Dokument źródłowy:
● ● ●
Zmierzch Bogów
Wracać wciąż do domu Le Guin

optymizm czy pesymizm. Strona: 3

Wysłany: 2006-06-25 22:10

zawsze myślałam, że podstawa to zachować optymistyczne myśli, uśmiechać się, chociaż w głębi duszy chce się płakać, nie męczyć nikogo swoją smutną miną. myślałam, że jest to dobre rozwiązanie, że jest ono odpowiednie...
ale zostało mi zarzucone, że jestem bezuczuciowa, zimna, oschła, na niczym mi nie zależy, mam wszystko gdzieś (itp.itd.)...dlaczego? ponieważ nie zalewam się właśnie łzami, chodze na imprezy, gdy dzieje się coś złego w moim życiu...a smutek, łzy, ból i inne zjawiska wyniszczające zostawiam mojej duszy...
● ● ●
Dany materiał:
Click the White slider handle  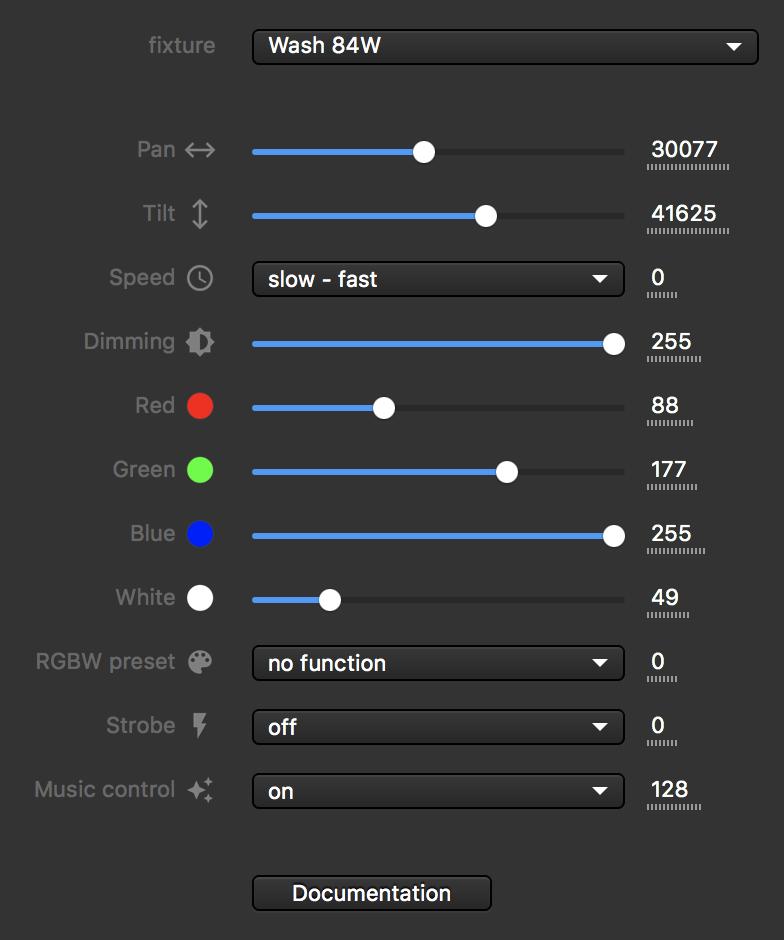pyautogui.click(x=329, y=600)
● ● ●
Cel zadania:
Proszę przepisać bez zmian fragment dokumentu źródłowego: wszystko od „optymizm czy pesymizm.” w dół aż do „jest ono odpowiednie...”. Materiał nie jest tu do niczego potrzebny.

Odpowiedź:
optymizm czy pesymizm. Strona: 3

Wysłany: 2006-06-25 22:10

zawsze myślałam, że podstawa to zachować optymistyczne myśli, uśmiechać się, chociaż w głębi duszy chce się płakać, nie męczyć nikogo swoją smutną miną. myślałam, że jest to dobre rozwiązanie, że jest ono odpowiednie...